▸ **EXERCISE INSTRUCTIONS**
In the forum thread on sshd and rc_need below, which file does khayyam name as the place to consolidate such configuration?

# rc_need=net.FOO

## paradigm-X

I suppose someone might have brought this up already, but I have not seen it yet. I just reconfigured '/etc/ssh/sshd_config' and put a setting for 'ListenAddress 1.2.3.4'. When I finished and saved it, I then did '/etc/init.d/sshd restart'. At this point I was advised to this effect:

"You are binding an interface in ListenAddress statement in your sshd_config!

You must add rc_need="net.FOO" in your /etc/conf.d/sshd

where FOO is the interface providing the following address:

1.2.3.4"

It occured to me that having entries scattered here and there making reference to this interface may be cause for concern and tedious work in the future because it is not altogether unheard of for such interfaces to be pseudo-randomly renamed from time to time. Indeed, at such time I would then need to recall where the references had been made and now manually modify them accordingly.

I don't want to presume that I can second guess the developers, but I do want to voice my concern about this issue at the moment. Would it not make more sense to have a single file associated with this interface in which one could make a myriad of similar entries in a consolidated place. Then, whenever change were needed, one would only have to look there instead of having to hunt around for other services and whatnot?

----------

## khayyam

 *paradigm-X wrote:*   

> Would it not make more sense to have a single file associated with this interface in which one could make a myriad of similar entries in a consolidated place. Then, whenever change were needed, one would only have to look there instead of having to hunt around for other services and whatnot?

 

paradigm-X ... /etc/rc.conf exists for this purpose, any such configuration can be added there if you want such things consolidated.

best ... khay

----------

## paradigm-X

> "paradigm-X ... /etc/rc.conf exists for this purpose"

Well, then, it's good to realize that "great minds think alike"!   

thank you, khayyam

----------

▸ **INPUT DATA**
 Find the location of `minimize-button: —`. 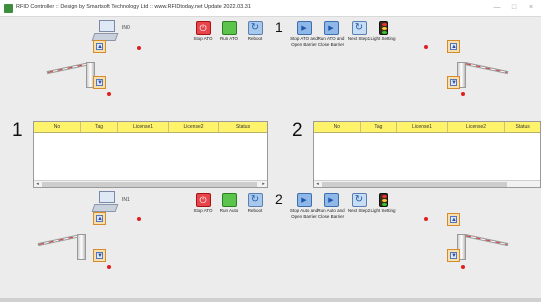

minimize-button: — is located at coordinates (497, 8).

▸ **COMPLETED EXERCISE**
/etc/rc.conf